Fig. 4. Identification of the determinants of Aβ assembly toxicity through agglomerative clustering and Singular Value Decomposition (SVD). (a) Correlation matrix for the Aβ_n observables from Fig. 1–3. Correlations with an absolute Pearson's correlation coefficient > 0.95 are indicated in dark blue. (b) Dendrogram displaying the clusters with an absolute Pearson's correlation coefficient > 0.9 obtained through complete linkage agglomerative clustering. (c) Singular Value Decomposition (SVD) of the ¹⁵N-DEST data. The dashed black lines indicate the first and second principal components (PC1 and PC2) obtained through the SVD of the column-mean centered (Δ_ECΘ_i, Δ_EGCGΘ_i) matrix, where i is the residue number. The ellipsoids at one and two standard deviations for the residue scores along PC1 and PC2 are shown as black dot-dashed curves. Data for residues assigned to clusters 1, 2 and 3, 4 and 5 though agglomerative clustering are displayed as solid dark/light blue, green, red, black and orange circles, respectively, and the corresponding residue number is reported beside each circle. The solid blue lines define the region of the (Δ_ECΘ_i, Δ_EGCGΘ_i) plane that is expected to scale with the relative cellular viability (CV) defined as (CV_Aβ40+EC – CV_Aβ40)/(CV_Aβ40+EGCG – CV_Aβ40) = 0.42 ± 0.05, based on the data of Fig. 1. The dashed blue line (slope of 0.42 ± 0.02 and correlation coefficient of 0.98) was obtained from the linear regression of the DEST data in cluster 1 (blue) and confirms that cluster 1 correlates with cellular viability. PC1 (slope of 0.39) aligns with the residues for cluster 1.

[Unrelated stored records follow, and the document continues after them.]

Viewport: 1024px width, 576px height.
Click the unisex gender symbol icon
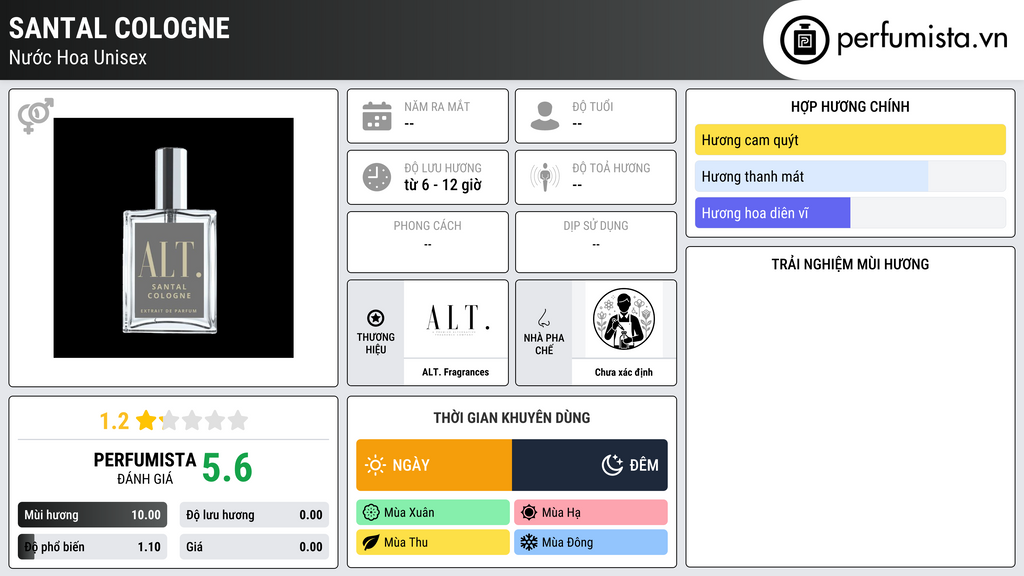[x=35, y=116]
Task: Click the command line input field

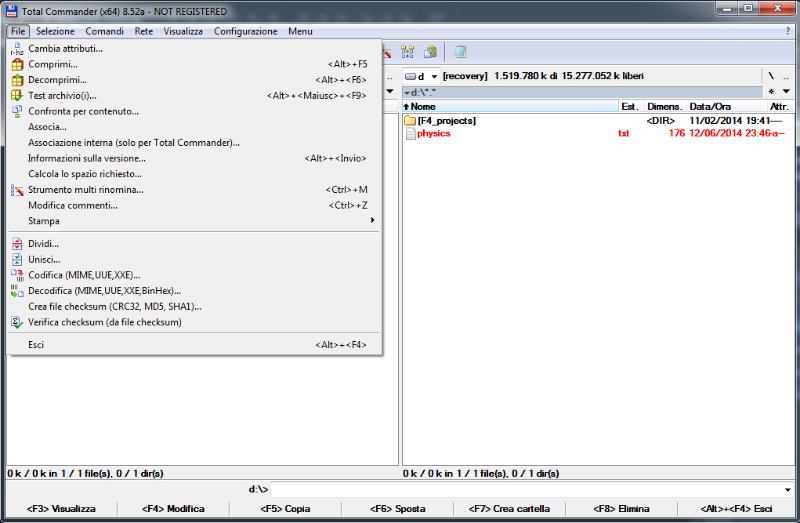Action: pos(530,489)
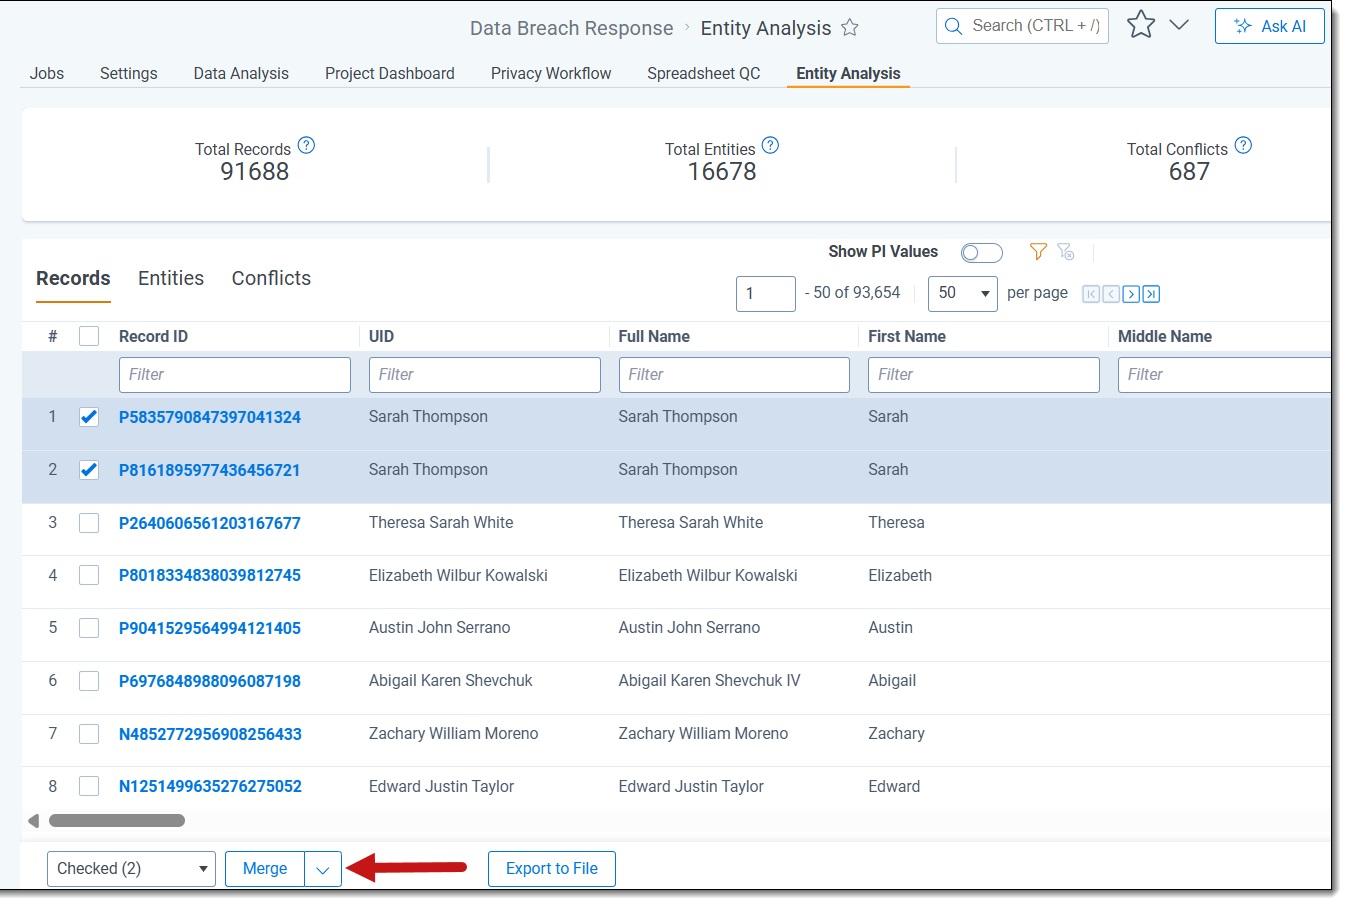Screen dimensions: 1347x904
Task: Click the filter funnel icon
Action: coord(1038,252)
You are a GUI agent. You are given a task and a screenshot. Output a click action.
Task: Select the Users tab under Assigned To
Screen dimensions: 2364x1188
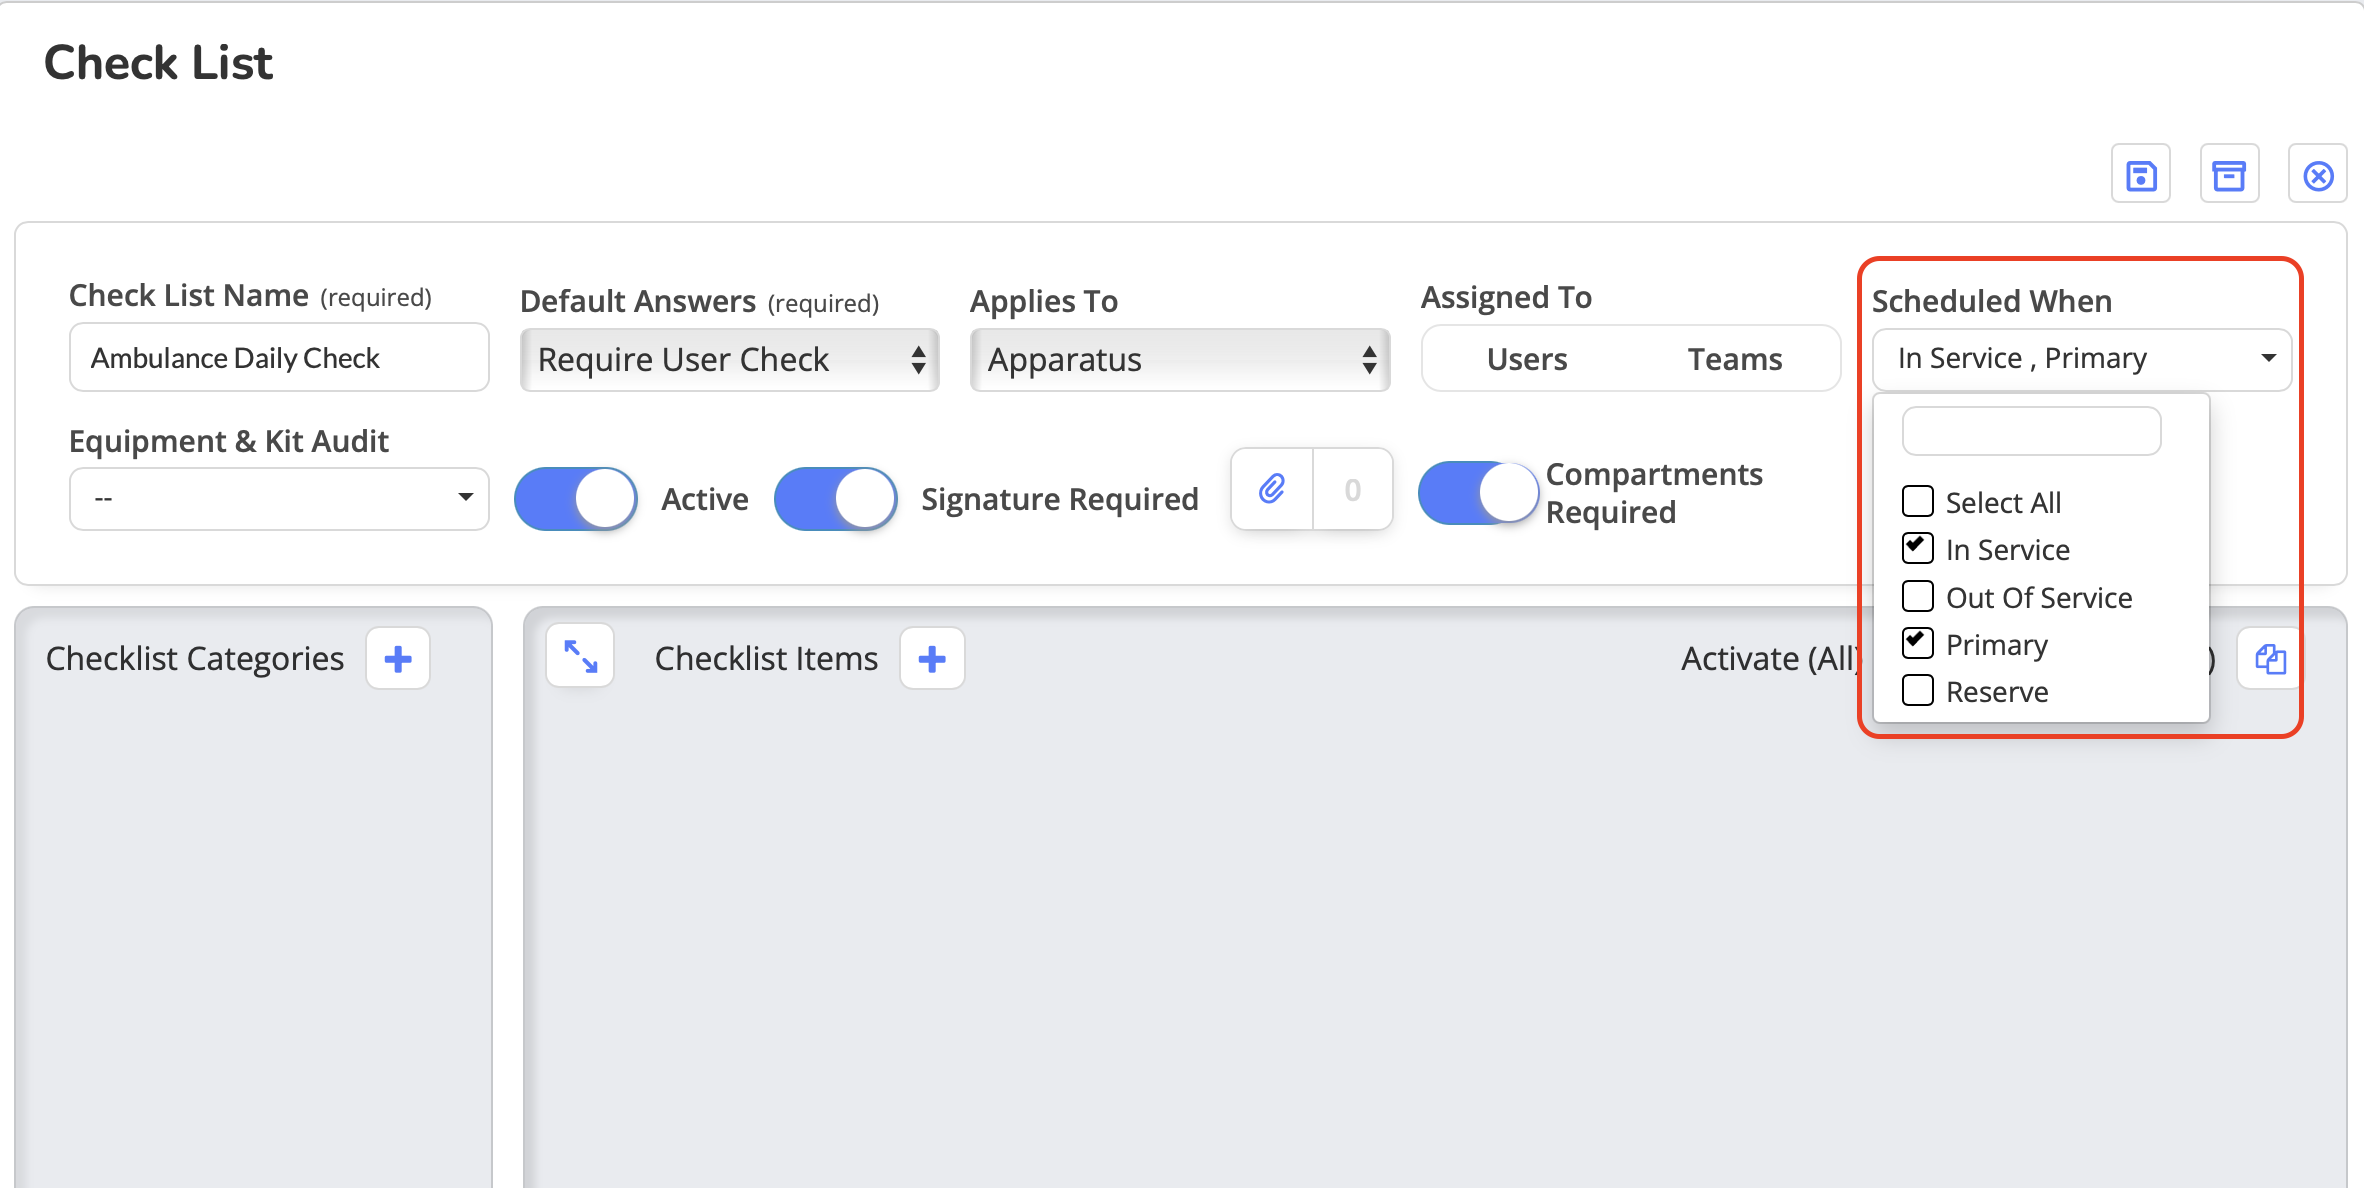click(1526, 359)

Fig. 5. Proposed model for the molecular determinants of Aβ assembly toxicity. (a) Toxic Aβ_n (canonical Aβ_n) exhibit significant solvent exposure of hydrophobic surfaces (yellow glow surrounding Aβ_n). Exposed hydrophobic surfaces facilitate the colocalization, interaction and subsequent insertion of Aβ_n into the membrane. (b) Membrane-embedded Aβ_n adopt both laminated and non-laminated β-sheets, indicating that under our experimental conditions the non-laminated β-sheet signature is the minimum structural feature required for membrane insertion and induction of toxicity. (c) Toxic vs. non-toxic Aβ_n exhibit unique regiospecific differences in the recognition of Aβ monomers within a membrane environment. Relative to canonical Aβ_n (black), EC- (green) and EGCG-remodeled Aβ_n (maroon) exhibit progressive engagement of contacts with Aβ monomers at the N-terminus and disengagement at the β1-turn region, following the same ranking as their measured toxicities. In contrast, for the β2 region no correlation is observed between toxicity and Aβ_n monomer recognition. Relevant experimental techniques are indicated in parenthesis. (d) Mapping on the structure of Aβ₄₀ fibrils (PDB code: ; 2LMN) the Aβ residues in cluster 1 (Fig. 4b and c). The N-terminal and β1-turn residues that correlate with toxicity (blue) are found in the external regions of the Aβ fibril structure. In contrast, β2 is involved in the lamination of multiple β-sheet layers and is largely inaccessible (Table S2†), explaining its ancillary role in toxicity.